Even though I’m recovering I am still thinking ahead to the great things I have planned:

• February 5th I am STILL hosting a fundraiser to benefit the Rhode Island chapter of the National Ovarian Cancer Coalition at Alex and Ani in Wayland Square. Alex and Ani is graciously providing refreshments and 15% of every purchase will go to my cause! More details to come next week. (Hey significant others! It’s conveniently right before Valentines day! grab a beautiful bracelet for your loved one and promote Ovarian Cancer awareness!)
• Tony Lanza, fellow cancer crusher and author of http://www.effleukemia.com, and I are heading to Vegas baby! At the end of April we will be ending the OMG 2014 Cancer Summit hosted by Stupid Cancer. Stupid Cancer is my favorite organization for people in their 20’s and 30’s.

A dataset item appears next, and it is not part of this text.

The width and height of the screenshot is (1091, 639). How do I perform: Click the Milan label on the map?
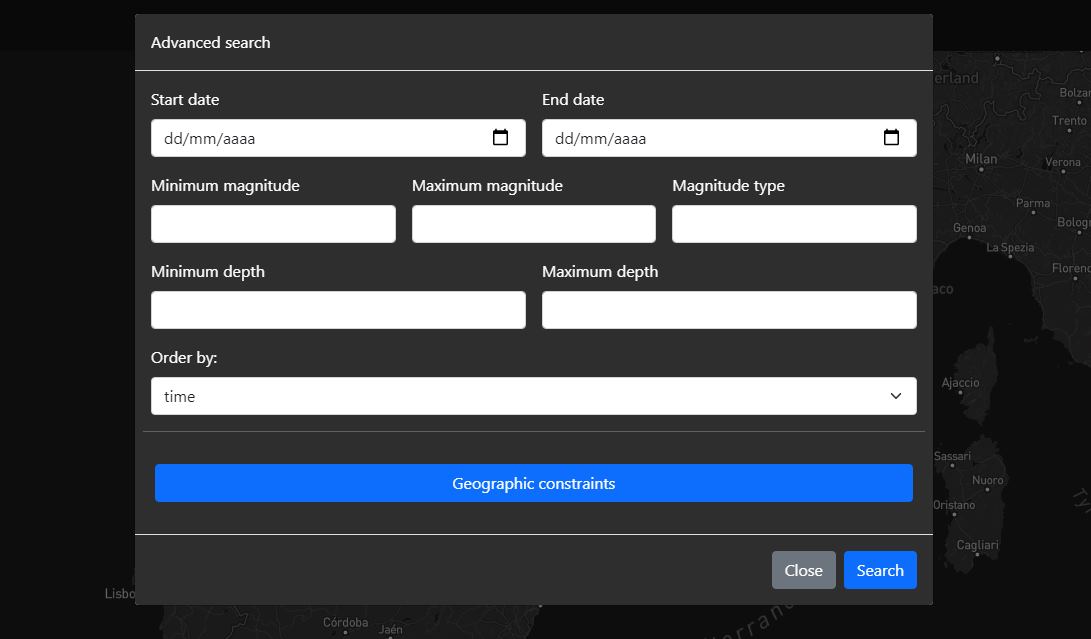pyautogui.click(x=981, y=159)
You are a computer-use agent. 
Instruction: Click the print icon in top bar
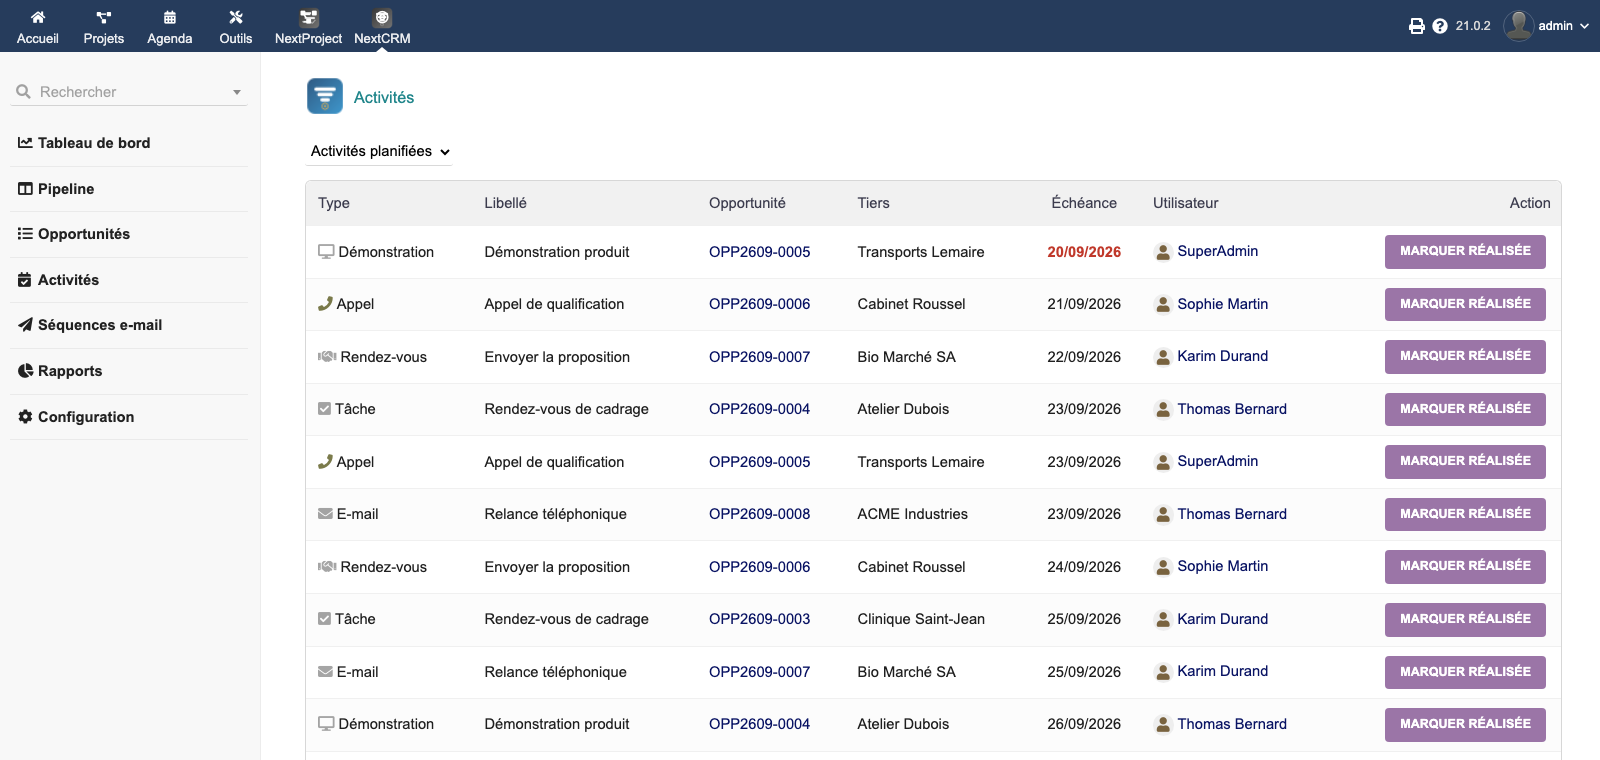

There will be sessions about everything from fertility to survivors guilt to practical nutrition. Plus there will be social activities like a pool party at the Palms Resort to network with other young  cancer crushers. I will not let a second brush will cancer ruin this trip. Press that suit Tony! You have 3 months until game time! Tony and I were given a bum deal but this trip will mark another opportunity to “get busy living”.

While I wait for all of these wonderful events to happen you can find me in my jammies watching ungodly amounts of Parks and Rec.